They stop here at a small shanty by the road, where a teenage acquaintance named Jamil elects to join them. In a wonderful scene, the rest of the younger boys — furious at being abandoned by their older member — attack the car’s doors with their bare palms and then, seen recedingly through the rear window, tear their own hovel to pieces in impotent rage.

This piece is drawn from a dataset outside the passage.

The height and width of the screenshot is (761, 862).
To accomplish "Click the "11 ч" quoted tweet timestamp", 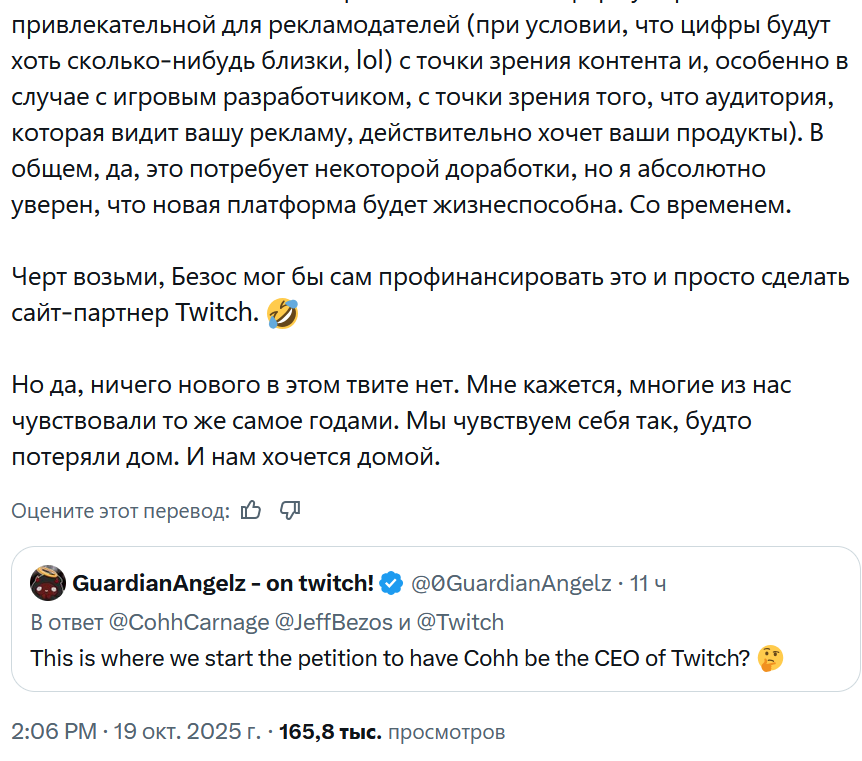I will [x=648, y=583].
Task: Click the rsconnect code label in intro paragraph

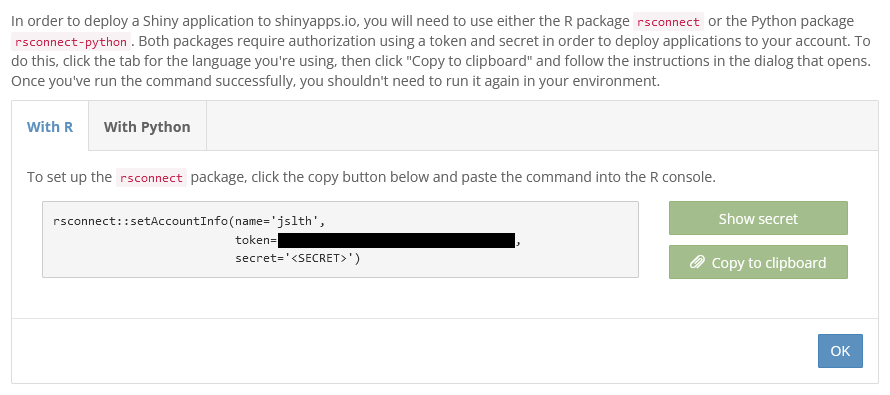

The same D850 takes Haris and his group to the ramshackle border town of Kilis, where Daesh has established a clandestine base it can use to sneak into Syria: “From the bellied domes of the grand Canpolat, Akcurun and Ulu mosques, and from the corrugated steel roofs of backdoor shanties, the faithful had built spires, clutching their way upward. Where the D850 fed into Kilis’s smaller roads, the smooth highway came apart like a river feeding a delta, the single strip of black asphalt ceding to riven pathways of dirt and concrete. Ancient pedestrian lanes ran in all directions, their cobblestones too narrow for a car. Flitting in and out of traffic, and up through these tributary lanes, cheap Chinese motorcycles — Lifans, Zongshens, Jialings — traveled past, always carrying more than a solitary rider.”

When Haris arrives at the Daesh headquarters buried inside this warren, he notices at once the portraits of martyrs pasted along the stairwell and is struck how the expressions on their faces, “eagerness mixed with fear,” are indistinguishable from those on the faces of fallen American soldiers photographically exalted on the other side. He is driven to wonder what the Daesh idea of martyrdom actually is, since few outside the group appear to understand it.

“It occurred to Haris that martyrdom was an American conception. When taken in the pure Arabic, shaheed meant something different. The translation wasn’t ‘he who sacrifices himself,’ although that was often part of it. The literal meaning was ‘he who bears witness.’ Standing at the desk, waiting to check into their rooms, Haris considered Amir, Daphne and even Jamil. Watching them, he no longer felt like a voyeur in their war — he was their witness.”

Haris is interviewed by a Daesh militant named Athid, who provides a thumbnail view of the Islamist revolution in Syria and, of course, asks Haris why he would want to fight with Daesh. Seemingly convinced, despite the slight strangeness of the exchange, Athid agrees to smuggle them all into Aleppo with some laborers and accepts the money they have brought. But treachery is the rule in the Syrian badlands. When they are stopped just before dawn by a Syrian Army patrol, their reflective responses to its taunts lead to a terrible end and a realization that Daesh sometimes dresses up as its enemies to weed out false believers.

“Dark at the Crossing” is unusual in that few of its characters are Western — a bold move in a culture obsessed with “appropriation.” Whether this makes them convincing to an Arab ear is hard to say, but Ackerman’s decision is clearly motivated by empathy and a desire not to tell his story through characters thinking and speaking his own language. I commend him for that; he has created people who are not the equivalents of the locally exotic subjects in your average NPR story, and he has used them to populate a fascinating and topical novel.